Benchmark Results (All results have been standardised, for raw results, see appendix). Click to enlarge. nexus10 Reasons to like it: * The screen – at 2560 x 1600 @ 299 ppi, there is no higher density tablet display panel available at this time. Even close up, text and high resolution images are razor sharp – reading is a joy. True RGB stripe to boot, no [Pentile] to be found. I found sunlight performance and contrast ratio to be better than average, as was multi-touch responsiveness. Initial color calibration looks slightly off.

* The processor – The [Exynos 5250] is a 32nm [Cortex-A15] SoC. The A15 brings a host of improvements over the widely used A9, and will be deployed in the upcoming Tegra 4 (ie. NVidia Shield) and Exynos 5 Octa (ie. [Galaxy S4]) devices. I found performance adequate at 1.7ghz, with very responsive actions (running Android 4.2.2). Though with more than 4 million pixels to push around at a time, the [T604 GPU] will likely choke first. My unit clocked to 2ghz without any issue.

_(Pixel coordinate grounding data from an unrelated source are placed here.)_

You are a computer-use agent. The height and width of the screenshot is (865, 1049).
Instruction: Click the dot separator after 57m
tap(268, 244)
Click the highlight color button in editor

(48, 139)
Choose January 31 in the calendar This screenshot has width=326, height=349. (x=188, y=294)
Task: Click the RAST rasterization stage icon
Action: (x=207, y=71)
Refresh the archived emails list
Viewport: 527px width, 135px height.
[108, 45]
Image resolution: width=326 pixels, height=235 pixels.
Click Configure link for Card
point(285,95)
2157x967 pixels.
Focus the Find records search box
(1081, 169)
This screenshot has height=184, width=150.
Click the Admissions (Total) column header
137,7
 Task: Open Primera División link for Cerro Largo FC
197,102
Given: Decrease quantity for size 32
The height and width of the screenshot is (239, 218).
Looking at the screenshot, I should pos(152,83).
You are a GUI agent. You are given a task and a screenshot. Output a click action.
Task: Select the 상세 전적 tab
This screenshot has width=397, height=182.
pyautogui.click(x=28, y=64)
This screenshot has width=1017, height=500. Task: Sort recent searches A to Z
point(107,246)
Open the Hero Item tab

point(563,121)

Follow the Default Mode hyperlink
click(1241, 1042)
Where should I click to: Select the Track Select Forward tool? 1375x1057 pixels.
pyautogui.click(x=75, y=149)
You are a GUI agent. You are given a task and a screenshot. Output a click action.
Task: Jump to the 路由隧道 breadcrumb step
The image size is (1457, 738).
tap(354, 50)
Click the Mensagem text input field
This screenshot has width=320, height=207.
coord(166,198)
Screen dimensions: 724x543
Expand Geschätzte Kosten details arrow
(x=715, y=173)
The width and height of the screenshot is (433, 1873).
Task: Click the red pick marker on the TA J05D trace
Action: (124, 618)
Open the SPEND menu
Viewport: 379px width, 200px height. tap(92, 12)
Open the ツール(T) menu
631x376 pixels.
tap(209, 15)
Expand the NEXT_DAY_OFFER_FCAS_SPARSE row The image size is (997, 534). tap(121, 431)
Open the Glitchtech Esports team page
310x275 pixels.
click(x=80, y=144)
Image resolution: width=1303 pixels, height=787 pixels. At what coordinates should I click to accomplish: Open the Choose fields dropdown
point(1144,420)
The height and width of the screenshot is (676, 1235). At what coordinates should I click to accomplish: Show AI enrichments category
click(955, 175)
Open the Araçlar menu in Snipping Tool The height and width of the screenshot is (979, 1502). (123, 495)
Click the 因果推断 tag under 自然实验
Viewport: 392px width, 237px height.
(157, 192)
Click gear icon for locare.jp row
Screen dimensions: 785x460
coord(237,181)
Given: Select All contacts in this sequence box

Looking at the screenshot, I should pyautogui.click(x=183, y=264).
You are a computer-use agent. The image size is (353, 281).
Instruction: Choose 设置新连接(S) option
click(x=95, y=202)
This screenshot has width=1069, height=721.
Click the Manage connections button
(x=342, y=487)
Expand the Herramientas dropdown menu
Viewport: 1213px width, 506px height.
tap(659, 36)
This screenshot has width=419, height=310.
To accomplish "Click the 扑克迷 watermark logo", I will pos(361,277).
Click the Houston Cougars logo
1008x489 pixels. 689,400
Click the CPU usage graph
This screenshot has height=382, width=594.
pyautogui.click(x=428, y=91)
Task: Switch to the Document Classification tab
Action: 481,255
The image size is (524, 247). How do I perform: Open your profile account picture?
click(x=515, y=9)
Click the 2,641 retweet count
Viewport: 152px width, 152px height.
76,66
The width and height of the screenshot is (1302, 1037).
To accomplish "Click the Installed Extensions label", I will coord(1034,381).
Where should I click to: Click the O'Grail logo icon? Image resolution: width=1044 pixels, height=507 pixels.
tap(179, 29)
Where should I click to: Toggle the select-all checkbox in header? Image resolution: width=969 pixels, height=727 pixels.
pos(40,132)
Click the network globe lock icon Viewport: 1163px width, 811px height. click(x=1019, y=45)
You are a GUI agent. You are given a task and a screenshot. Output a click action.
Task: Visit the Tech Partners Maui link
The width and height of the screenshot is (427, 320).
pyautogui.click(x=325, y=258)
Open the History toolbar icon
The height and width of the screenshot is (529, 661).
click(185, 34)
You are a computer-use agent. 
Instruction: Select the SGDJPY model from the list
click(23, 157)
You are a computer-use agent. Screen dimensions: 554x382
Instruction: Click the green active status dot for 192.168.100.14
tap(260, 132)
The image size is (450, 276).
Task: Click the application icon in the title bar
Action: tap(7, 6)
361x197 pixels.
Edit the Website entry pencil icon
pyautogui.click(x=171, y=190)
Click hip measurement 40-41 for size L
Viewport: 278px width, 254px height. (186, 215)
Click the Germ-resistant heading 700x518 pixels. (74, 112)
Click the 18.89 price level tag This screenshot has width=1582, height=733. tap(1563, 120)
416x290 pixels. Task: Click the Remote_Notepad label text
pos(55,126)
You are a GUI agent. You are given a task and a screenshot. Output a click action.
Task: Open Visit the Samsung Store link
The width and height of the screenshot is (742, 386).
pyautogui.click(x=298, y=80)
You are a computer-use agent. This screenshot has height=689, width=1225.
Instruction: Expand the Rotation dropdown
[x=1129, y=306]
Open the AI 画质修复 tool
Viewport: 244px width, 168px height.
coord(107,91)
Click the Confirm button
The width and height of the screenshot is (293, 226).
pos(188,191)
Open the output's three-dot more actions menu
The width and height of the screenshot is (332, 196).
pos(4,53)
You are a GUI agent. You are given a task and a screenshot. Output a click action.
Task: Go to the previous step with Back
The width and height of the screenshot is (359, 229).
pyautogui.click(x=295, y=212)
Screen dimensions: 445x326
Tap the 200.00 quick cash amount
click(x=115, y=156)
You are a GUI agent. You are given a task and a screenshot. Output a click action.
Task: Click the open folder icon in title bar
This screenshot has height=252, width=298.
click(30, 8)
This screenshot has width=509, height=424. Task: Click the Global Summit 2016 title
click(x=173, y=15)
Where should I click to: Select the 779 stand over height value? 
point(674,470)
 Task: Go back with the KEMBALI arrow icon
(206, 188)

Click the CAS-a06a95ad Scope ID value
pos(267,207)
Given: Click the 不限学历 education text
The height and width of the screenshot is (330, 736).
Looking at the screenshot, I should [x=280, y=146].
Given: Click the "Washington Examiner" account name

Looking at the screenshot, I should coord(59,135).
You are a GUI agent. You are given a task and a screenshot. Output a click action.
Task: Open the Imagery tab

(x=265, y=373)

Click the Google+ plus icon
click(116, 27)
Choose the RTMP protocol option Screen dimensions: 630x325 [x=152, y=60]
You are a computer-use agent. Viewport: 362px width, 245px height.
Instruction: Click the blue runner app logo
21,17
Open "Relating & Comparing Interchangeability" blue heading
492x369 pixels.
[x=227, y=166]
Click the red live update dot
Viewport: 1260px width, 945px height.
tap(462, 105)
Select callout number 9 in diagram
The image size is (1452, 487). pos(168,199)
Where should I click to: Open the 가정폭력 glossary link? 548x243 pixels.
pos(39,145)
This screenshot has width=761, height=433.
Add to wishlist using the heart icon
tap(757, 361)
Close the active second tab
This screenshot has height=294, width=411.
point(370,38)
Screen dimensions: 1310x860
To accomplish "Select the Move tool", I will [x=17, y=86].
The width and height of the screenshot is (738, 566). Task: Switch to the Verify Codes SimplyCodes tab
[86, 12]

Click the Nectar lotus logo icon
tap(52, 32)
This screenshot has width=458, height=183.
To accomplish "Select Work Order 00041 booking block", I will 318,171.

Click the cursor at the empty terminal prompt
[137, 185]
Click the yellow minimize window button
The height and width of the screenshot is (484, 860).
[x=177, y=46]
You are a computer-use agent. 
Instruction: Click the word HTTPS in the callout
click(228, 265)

* Development – Being a [Nexus device], it comes with an unmolested version of Android, and you get it first. There are also plenty of third-party ROMs and kernels to jump between. The device is only 5 months old at this stage, so expect at least another 6-12 months of development to come. There are no hoops to jump through to unlock the device.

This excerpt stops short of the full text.